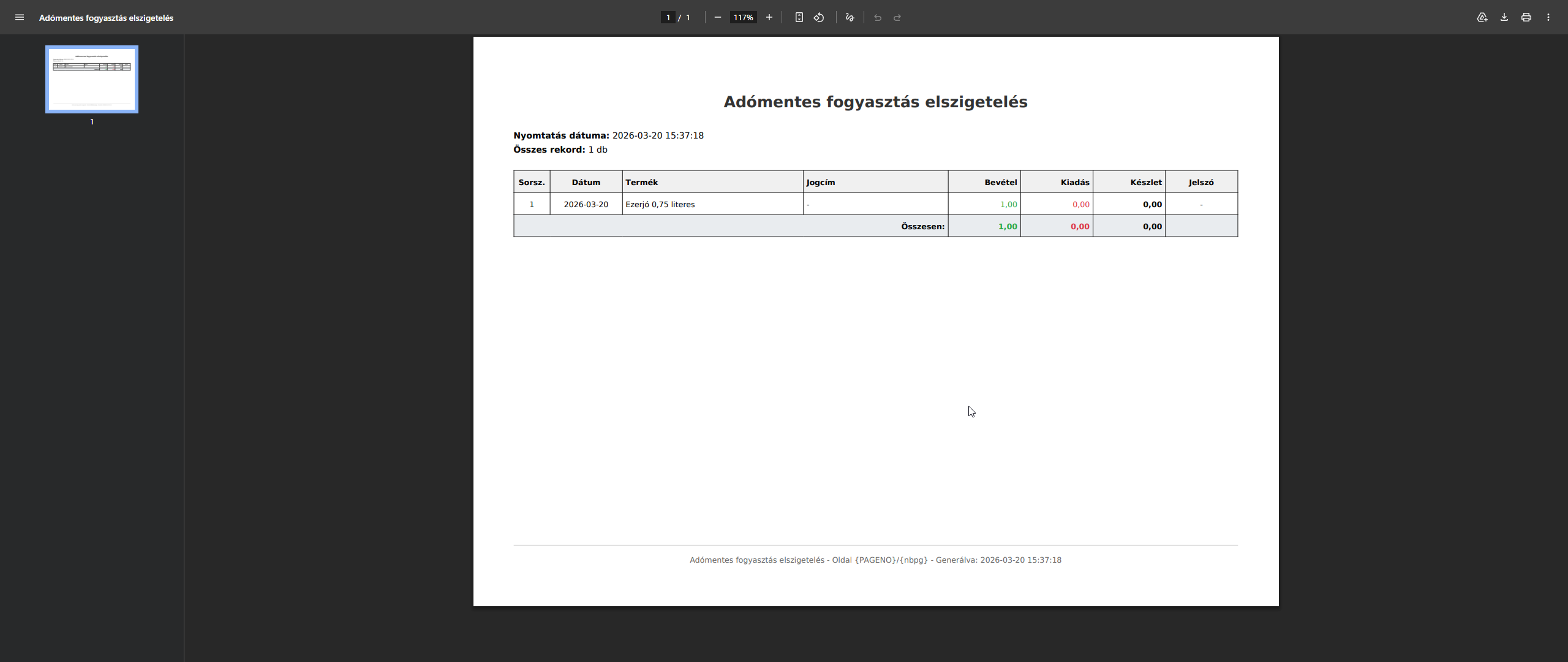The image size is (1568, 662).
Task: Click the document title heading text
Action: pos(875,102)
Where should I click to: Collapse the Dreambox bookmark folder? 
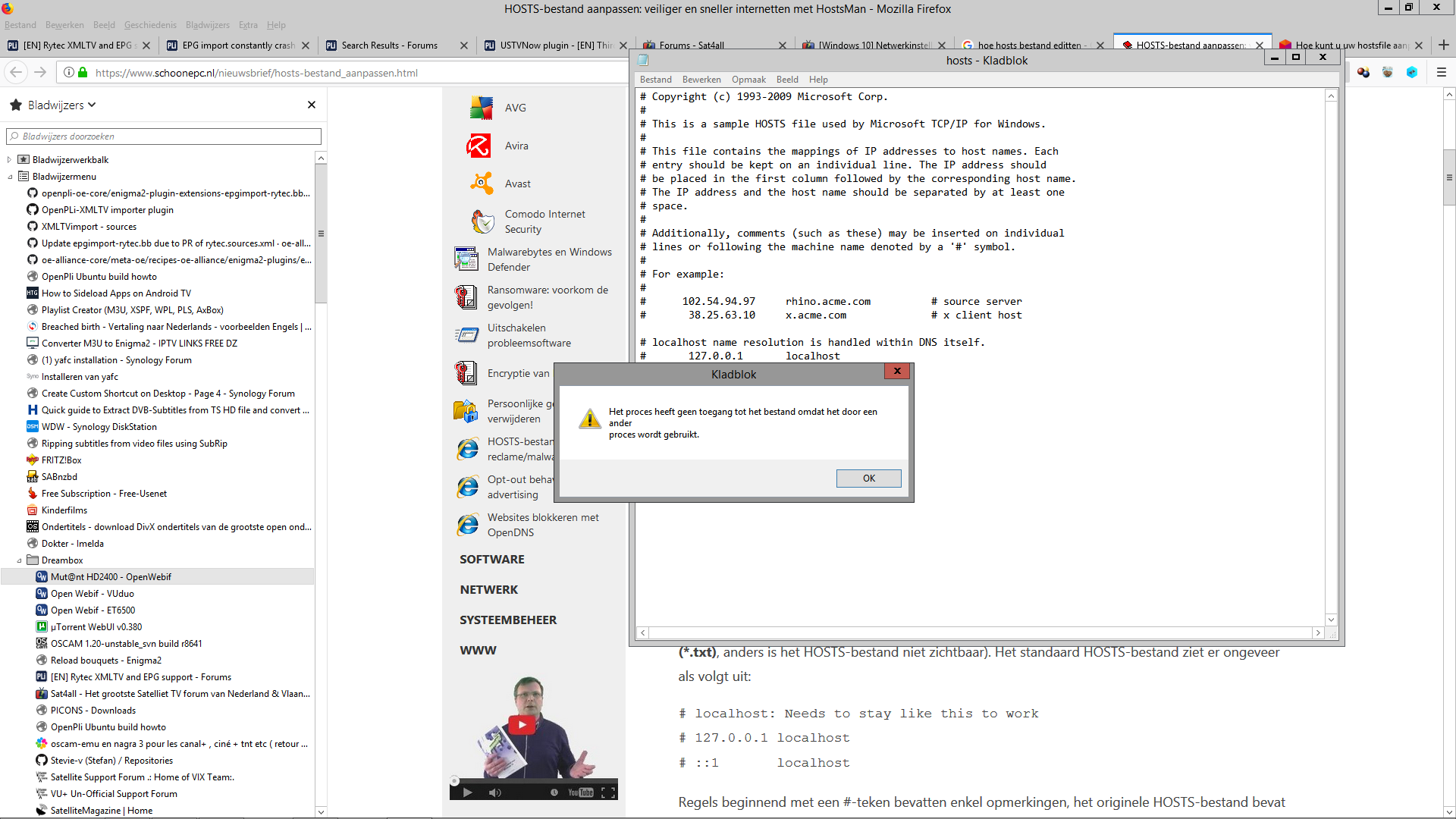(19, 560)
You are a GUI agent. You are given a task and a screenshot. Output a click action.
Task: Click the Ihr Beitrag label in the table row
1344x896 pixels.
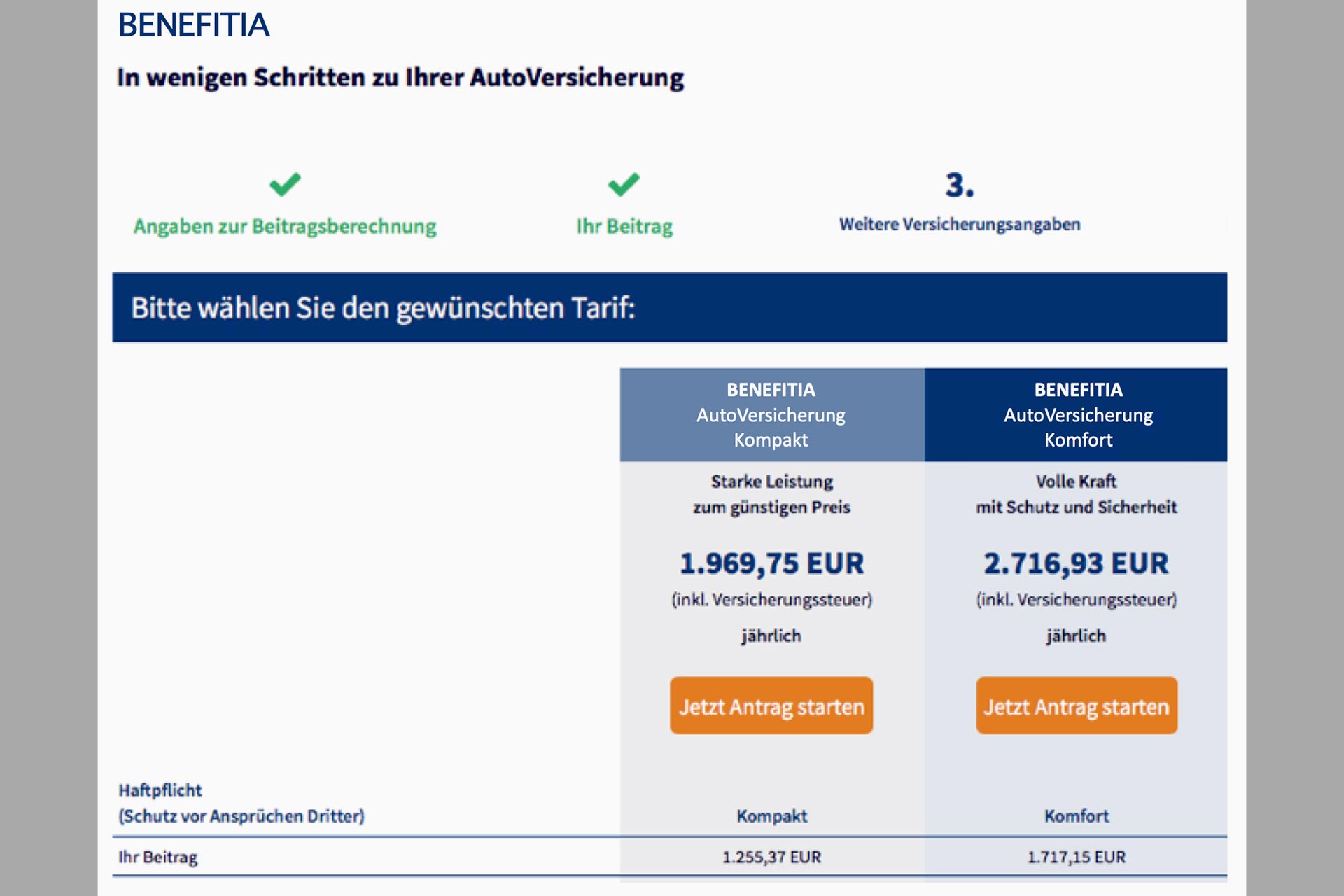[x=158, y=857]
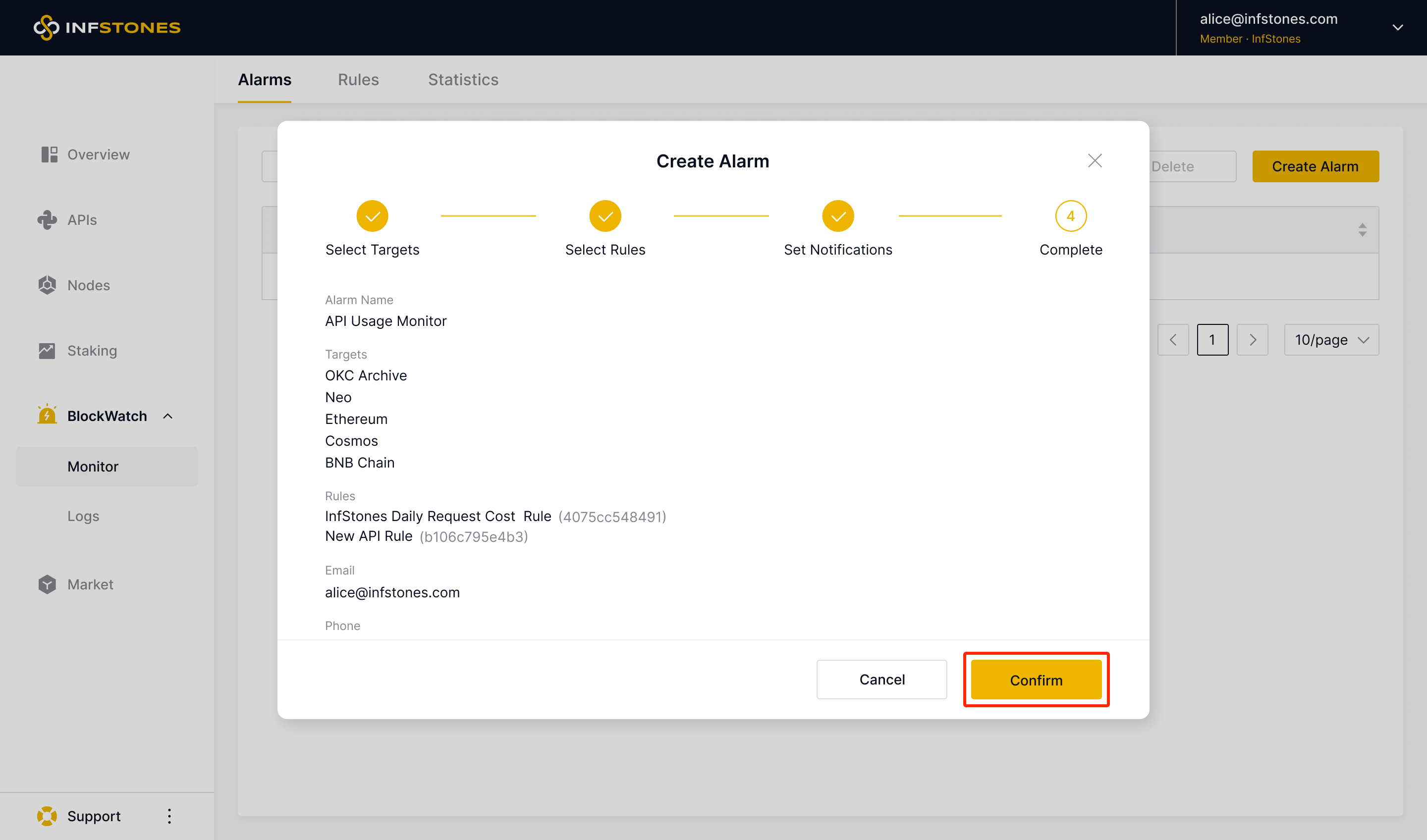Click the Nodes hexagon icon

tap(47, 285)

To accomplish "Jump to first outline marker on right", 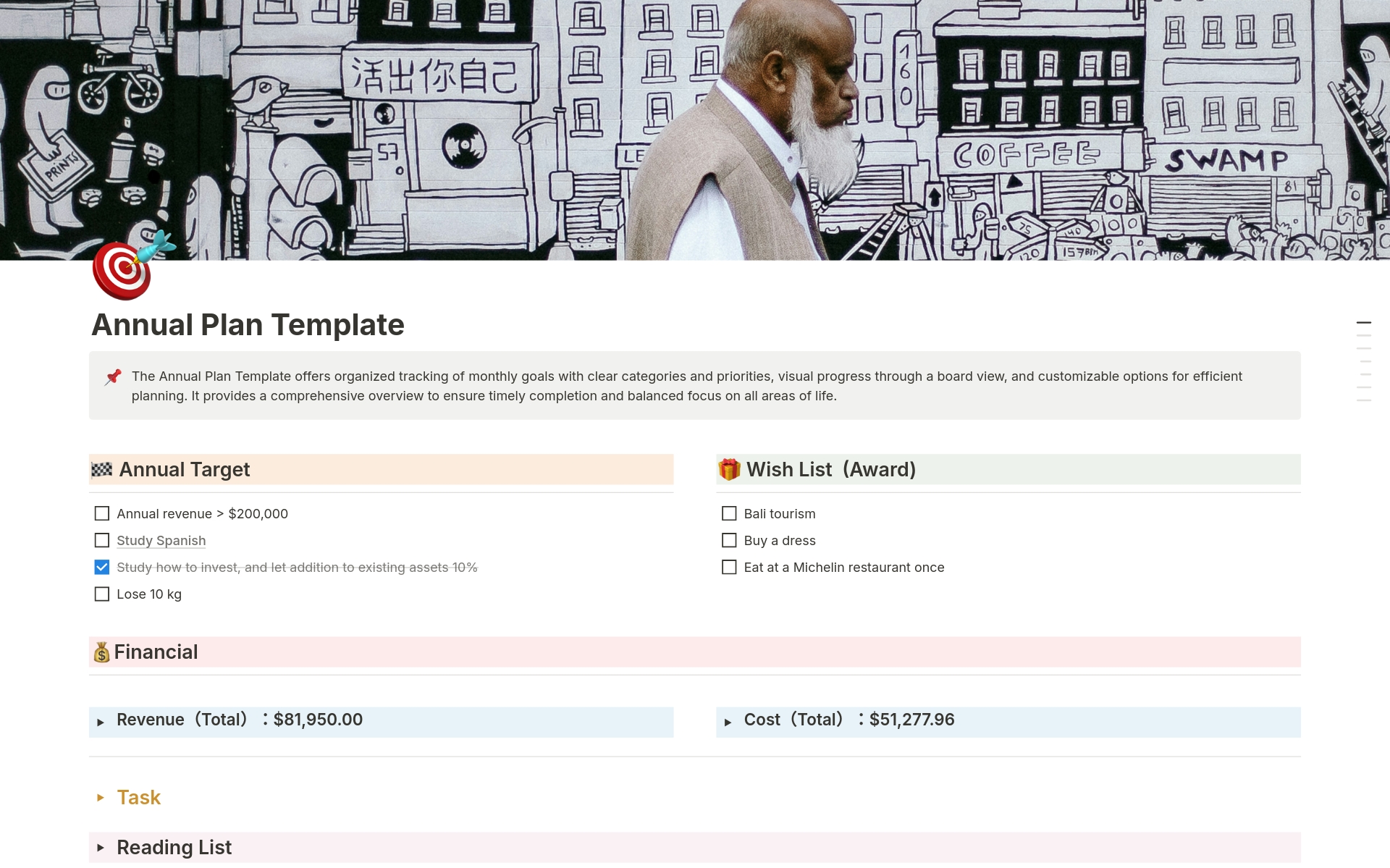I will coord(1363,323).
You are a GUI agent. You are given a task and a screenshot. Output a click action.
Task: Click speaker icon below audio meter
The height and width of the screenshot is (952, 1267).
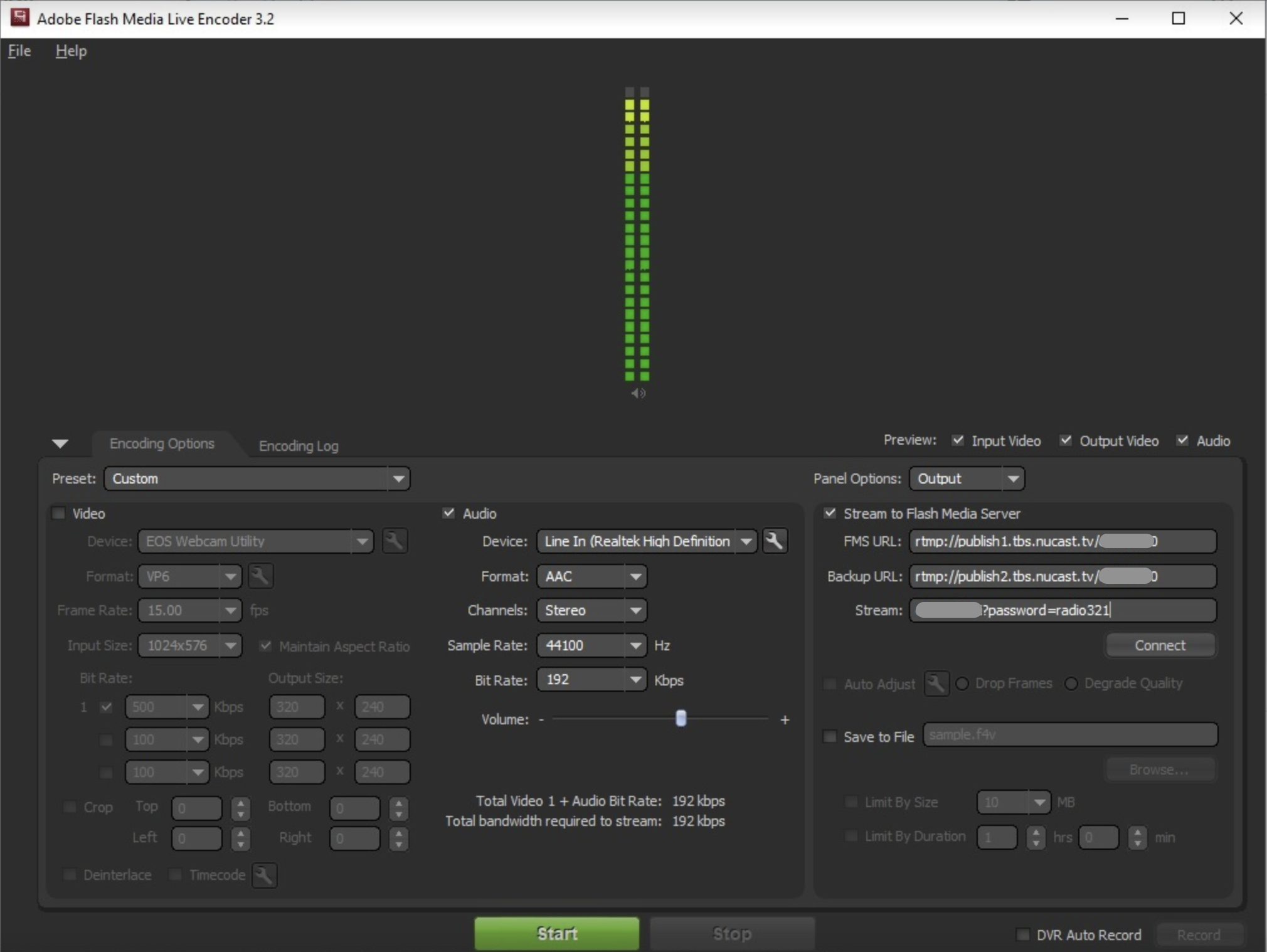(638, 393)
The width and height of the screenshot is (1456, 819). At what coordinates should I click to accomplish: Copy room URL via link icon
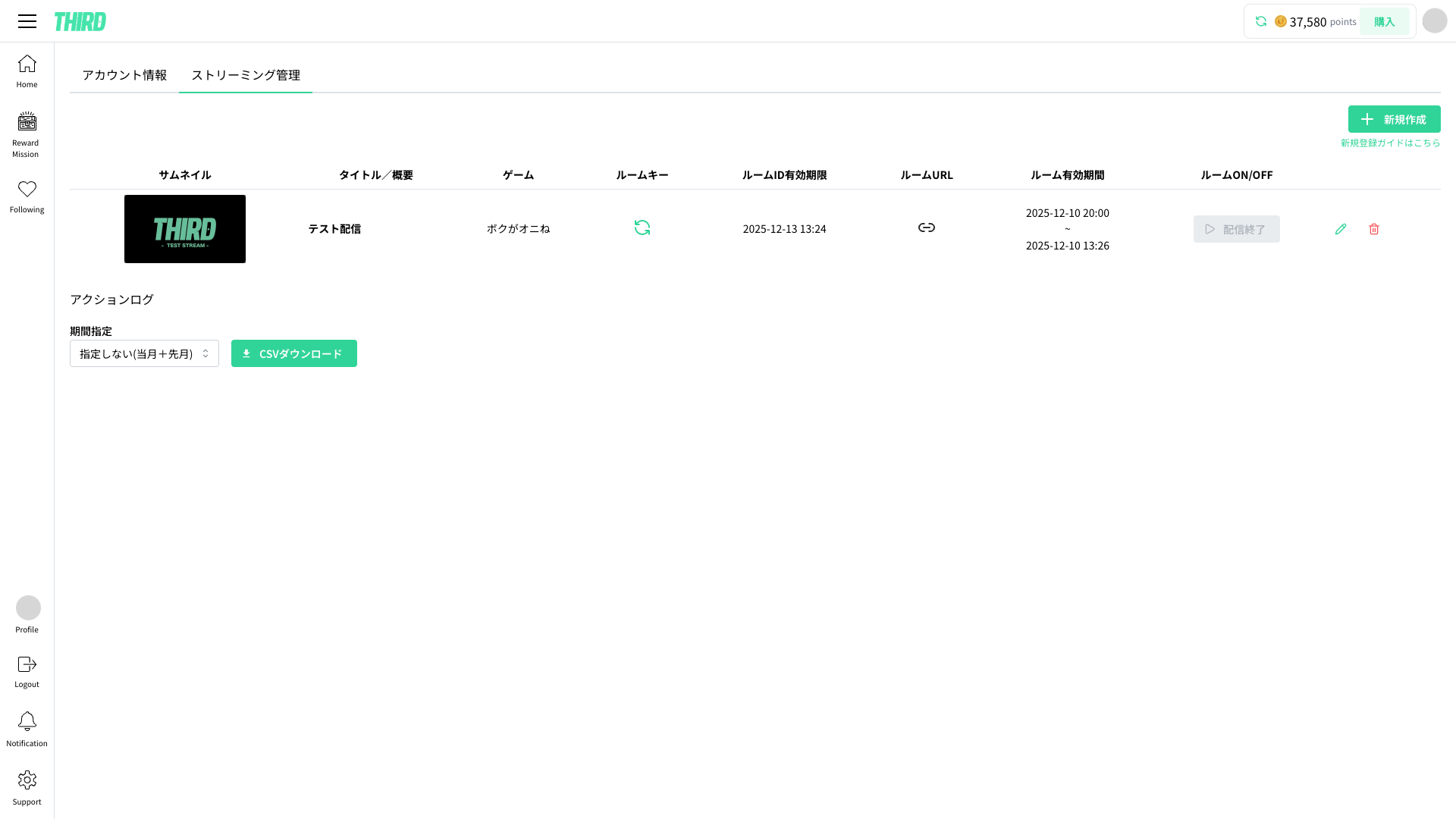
_____
* **REQUIRED ACTION**:
Restate word for word, and only, the lines from the line that contains "The height and" through the end of the data, both included; pictures are not part of the copy.

* **YOUR SOLUTION**:
The height and width of the screenshot is (952, 1267).
(638, 393)
The width and height of the screenshot is (1456, 819). At what coordinates should I click to accomplish: Copy room URL via link icon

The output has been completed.